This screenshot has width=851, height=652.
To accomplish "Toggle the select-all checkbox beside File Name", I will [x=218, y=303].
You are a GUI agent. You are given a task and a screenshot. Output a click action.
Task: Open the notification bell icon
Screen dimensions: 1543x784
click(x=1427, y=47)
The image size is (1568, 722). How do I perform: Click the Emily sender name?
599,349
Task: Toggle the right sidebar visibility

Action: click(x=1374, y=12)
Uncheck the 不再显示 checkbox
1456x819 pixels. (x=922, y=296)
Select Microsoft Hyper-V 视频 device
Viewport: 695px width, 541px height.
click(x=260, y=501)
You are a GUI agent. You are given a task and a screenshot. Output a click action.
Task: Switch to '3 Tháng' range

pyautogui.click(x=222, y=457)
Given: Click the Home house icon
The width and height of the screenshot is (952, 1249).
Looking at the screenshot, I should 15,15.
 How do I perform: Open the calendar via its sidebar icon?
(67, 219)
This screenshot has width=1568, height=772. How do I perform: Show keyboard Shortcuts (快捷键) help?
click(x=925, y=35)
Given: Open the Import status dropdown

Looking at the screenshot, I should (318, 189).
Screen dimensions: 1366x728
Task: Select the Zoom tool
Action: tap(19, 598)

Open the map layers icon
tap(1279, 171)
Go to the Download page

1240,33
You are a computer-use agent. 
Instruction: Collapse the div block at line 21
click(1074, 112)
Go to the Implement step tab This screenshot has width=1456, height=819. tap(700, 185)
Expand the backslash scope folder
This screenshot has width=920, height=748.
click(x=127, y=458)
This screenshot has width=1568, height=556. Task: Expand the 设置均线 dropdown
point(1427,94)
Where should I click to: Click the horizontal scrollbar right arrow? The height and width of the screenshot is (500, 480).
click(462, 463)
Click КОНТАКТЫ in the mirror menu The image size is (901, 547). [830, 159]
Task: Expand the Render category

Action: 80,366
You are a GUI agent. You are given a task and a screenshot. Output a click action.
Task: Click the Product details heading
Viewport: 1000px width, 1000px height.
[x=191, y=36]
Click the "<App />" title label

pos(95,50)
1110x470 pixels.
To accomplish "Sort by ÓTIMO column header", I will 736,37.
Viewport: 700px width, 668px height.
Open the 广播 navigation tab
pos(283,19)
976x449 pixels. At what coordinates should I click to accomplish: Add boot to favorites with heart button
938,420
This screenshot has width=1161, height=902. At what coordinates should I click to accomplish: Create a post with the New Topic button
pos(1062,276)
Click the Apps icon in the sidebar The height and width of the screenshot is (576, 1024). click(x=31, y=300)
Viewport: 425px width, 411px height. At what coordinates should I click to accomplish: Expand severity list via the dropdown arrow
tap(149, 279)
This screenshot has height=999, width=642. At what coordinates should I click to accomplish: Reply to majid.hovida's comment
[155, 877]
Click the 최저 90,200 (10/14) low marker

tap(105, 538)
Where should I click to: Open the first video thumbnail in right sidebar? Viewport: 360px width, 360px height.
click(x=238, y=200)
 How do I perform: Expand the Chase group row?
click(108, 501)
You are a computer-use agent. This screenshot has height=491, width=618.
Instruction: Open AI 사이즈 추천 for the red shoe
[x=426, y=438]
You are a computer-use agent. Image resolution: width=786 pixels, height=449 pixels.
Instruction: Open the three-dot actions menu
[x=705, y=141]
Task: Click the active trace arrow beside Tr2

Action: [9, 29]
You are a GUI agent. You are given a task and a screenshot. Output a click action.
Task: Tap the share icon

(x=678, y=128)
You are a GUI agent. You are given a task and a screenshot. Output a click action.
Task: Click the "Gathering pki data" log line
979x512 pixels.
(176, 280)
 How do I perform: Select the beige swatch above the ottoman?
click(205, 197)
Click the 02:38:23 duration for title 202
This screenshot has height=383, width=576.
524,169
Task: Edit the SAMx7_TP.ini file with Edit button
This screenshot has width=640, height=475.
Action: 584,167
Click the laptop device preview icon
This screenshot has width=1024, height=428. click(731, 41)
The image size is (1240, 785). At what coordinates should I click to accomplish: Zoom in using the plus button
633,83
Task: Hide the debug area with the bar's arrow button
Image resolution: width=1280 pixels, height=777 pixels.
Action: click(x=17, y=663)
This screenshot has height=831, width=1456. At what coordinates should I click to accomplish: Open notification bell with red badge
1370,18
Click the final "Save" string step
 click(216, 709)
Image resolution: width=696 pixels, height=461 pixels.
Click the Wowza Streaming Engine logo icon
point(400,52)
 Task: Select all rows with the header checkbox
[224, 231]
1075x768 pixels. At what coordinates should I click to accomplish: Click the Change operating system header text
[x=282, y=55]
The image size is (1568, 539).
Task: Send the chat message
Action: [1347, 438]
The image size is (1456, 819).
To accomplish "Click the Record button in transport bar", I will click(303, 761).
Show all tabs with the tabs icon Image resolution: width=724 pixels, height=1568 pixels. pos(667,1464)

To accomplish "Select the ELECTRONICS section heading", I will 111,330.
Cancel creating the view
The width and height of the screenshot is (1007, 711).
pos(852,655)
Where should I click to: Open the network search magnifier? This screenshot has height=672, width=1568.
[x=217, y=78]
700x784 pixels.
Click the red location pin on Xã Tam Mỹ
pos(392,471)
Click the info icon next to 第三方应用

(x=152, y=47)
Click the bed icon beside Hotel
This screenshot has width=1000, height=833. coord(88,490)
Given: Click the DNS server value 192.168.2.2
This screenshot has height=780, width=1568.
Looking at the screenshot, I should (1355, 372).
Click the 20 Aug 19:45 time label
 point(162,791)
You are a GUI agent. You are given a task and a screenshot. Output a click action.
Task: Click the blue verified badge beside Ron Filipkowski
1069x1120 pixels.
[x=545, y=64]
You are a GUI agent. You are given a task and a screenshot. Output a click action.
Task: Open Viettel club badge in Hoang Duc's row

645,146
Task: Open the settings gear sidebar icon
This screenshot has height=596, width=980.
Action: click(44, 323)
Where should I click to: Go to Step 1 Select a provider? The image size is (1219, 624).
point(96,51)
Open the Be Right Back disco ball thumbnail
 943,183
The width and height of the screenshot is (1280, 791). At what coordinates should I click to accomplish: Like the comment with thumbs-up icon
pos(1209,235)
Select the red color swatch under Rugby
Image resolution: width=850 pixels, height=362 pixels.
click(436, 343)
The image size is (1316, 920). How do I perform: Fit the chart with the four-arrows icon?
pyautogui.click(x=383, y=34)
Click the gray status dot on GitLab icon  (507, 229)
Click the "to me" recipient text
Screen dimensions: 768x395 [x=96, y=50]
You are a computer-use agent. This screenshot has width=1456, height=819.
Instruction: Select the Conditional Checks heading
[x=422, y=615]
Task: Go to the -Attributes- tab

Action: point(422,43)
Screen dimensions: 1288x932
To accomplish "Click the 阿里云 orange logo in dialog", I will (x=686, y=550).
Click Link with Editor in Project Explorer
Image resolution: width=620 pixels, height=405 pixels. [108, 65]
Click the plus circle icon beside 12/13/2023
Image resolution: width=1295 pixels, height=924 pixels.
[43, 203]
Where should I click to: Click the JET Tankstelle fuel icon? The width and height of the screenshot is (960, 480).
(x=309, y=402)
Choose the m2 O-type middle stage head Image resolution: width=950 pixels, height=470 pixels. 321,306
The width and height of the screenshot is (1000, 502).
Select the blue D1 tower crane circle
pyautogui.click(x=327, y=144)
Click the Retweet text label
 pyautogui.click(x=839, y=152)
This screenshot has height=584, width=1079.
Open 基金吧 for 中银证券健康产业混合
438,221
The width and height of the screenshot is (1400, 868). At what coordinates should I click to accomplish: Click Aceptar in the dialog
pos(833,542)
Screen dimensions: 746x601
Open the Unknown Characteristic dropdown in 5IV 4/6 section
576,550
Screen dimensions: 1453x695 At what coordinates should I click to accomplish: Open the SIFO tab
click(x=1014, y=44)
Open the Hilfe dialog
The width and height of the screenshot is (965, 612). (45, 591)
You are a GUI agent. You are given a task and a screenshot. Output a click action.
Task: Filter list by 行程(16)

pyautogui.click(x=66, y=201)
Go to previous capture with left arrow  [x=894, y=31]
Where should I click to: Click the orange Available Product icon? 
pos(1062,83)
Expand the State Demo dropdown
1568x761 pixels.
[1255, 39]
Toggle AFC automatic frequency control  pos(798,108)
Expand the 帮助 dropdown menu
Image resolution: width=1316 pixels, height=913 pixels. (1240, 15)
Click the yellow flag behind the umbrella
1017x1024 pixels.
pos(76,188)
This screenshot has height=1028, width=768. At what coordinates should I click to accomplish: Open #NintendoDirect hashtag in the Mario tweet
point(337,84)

··········

Written request
Copy, character for character, the entries from the very first line through the line containing "click(1074, 112)", including that line.

Answer for this exercise
This screenshot has width=851, height=652.
To accomplish "Toggle the select-all checkbox beside File Name", I will [x=218, y=303].
You are a GUI agent. You are given a task and a screenshot. Output a click action.
Task: Open the notification bell icon
Screen dimensions: 1543x784
click(x=1427, y=47)
The image size is (1568, 722). How do I perform: Click the Emily sender name?
599,349
Task: Toggle the right sidebar visibility

Action: click(x=1374, y=12)
Uncheck the 不再显示 checkbox
1456x819 pixels. (x=922, y=296)
Select Microsoft Hyper-V 视频 device
Viewport: 695px width, 541px height.
click(x=260, y=501)
You are a GUI agent. You are given a task and a screenshot. Output a click action.
Task: Switch to '3 Tháng' range

pyautogui.click(x=222, y=457)
Given: Click the Home house icon
The width and height of the screenshot is (952, 1249).
Looking at the screenshot, I should 15,15.
 How do I perform: Open the calendar via its sidebar icon?
(67, 219)
This screenshot has width=1568, height=772. How do I perform: Show keyboard Shortcuts (快捷键) help?
click(x=925, y=35)
Given: Open the Import status dropdown

Looking at the screenshot, I should (318, 189).
Screen dimensions: 1366x728
Task: Select the Zoom tool
Action: tap(19, 598)

Open the map layers icon
tap(1279, 171)
Go to the Download page

1240,33
You are a computer-use agent. 
Instruction: Collapse the div block at line 21
click(1074, 112)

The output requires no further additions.